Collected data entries

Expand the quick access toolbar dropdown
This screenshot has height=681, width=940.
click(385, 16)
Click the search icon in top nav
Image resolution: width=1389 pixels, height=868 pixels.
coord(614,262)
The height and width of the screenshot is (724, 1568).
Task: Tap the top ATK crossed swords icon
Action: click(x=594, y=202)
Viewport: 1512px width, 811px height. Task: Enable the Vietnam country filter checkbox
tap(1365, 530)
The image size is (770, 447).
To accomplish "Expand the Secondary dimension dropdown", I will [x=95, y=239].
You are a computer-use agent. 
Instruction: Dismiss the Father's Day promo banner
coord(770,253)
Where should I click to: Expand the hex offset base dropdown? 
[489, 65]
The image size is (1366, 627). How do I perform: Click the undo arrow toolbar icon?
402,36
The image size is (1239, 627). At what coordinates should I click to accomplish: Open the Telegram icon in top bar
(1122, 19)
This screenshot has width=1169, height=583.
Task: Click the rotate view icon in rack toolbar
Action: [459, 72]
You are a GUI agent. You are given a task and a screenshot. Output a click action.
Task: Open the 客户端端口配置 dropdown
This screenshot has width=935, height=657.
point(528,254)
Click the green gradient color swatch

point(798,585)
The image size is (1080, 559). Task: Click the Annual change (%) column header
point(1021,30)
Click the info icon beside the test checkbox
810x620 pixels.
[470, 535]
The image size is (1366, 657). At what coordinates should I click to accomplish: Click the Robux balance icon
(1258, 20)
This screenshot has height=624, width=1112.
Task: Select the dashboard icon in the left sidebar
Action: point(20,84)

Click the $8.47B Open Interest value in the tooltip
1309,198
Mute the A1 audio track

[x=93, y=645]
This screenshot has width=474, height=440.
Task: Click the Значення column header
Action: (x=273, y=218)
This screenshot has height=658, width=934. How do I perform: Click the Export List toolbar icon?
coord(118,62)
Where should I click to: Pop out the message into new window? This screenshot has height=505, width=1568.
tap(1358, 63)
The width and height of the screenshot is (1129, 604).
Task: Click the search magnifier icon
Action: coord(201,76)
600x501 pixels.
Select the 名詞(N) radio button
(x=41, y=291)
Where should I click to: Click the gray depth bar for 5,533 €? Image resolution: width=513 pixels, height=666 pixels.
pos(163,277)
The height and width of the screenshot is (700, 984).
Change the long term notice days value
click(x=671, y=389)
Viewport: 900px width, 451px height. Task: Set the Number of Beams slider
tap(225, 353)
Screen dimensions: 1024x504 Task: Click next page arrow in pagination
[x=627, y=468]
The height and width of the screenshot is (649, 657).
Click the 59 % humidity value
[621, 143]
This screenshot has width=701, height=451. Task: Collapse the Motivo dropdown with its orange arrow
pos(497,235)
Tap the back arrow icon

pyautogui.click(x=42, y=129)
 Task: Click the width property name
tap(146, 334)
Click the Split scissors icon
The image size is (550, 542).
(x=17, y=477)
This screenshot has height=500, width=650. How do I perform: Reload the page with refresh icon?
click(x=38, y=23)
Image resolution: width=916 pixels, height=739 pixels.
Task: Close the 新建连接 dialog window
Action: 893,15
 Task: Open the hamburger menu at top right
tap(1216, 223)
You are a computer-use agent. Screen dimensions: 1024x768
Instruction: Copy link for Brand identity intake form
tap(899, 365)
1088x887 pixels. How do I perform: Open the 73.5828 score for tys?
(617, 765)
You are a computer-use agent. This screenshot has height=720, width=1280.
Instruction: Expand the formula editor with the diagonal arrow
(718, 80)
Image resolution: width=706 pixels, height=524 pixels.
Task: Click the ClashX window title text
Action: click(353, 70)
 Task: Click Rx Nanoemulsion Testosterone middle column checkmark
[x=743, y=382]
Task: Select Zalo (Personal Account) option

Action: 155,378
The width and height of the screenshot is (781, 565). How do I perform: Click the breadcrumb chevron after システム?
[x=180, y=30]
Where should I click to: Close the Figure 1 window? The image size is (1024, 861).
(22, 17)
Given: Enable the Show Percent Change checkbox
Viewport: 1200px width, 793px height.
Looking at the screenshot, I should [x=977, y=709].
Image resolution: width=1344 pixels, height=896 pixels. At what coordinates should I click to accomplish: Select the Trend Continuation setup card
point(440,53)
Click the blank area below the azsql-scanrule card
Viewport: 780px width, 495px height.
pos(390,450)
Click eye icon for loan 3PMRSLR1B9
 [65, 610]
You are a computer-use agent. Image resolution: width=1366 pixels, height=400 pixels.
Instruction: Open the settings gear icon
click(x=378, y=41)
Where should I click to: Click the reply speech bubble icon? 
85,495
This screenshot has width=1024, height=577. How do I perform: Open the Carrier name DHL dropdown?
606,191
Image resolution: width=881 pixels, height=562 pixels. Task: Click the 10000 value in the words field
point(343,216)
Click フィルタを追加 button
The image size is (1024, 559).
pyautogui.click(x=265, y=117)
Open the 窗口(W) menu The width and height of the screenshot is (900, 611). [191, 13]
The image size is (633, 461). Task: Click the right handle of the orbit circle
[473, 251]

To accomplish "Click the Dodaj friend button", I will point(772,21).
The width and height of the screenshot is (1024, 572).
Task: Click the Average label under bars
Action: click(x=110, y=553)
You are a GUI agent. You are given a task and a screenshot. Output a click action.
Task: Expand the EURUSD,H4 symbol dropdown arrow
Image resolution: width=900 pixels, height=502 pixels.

What is required: Write out exactly the lines above between the line with "You are a computer-use agent. Screen" and the line with "You are a computer-use agent. This", inclusive, and nothing beyond them.

Reply:
You are a computer-use agent. Screen dimensions: 1024x768
Instruction: Copy link for Brand identity intake form
tap(899, 365)
1088x887 pixels. How do I perform: Open the 73.5828 score for tys?
(617, 765)
You are a computer-use agent. This screenshot has height=720, width=1280.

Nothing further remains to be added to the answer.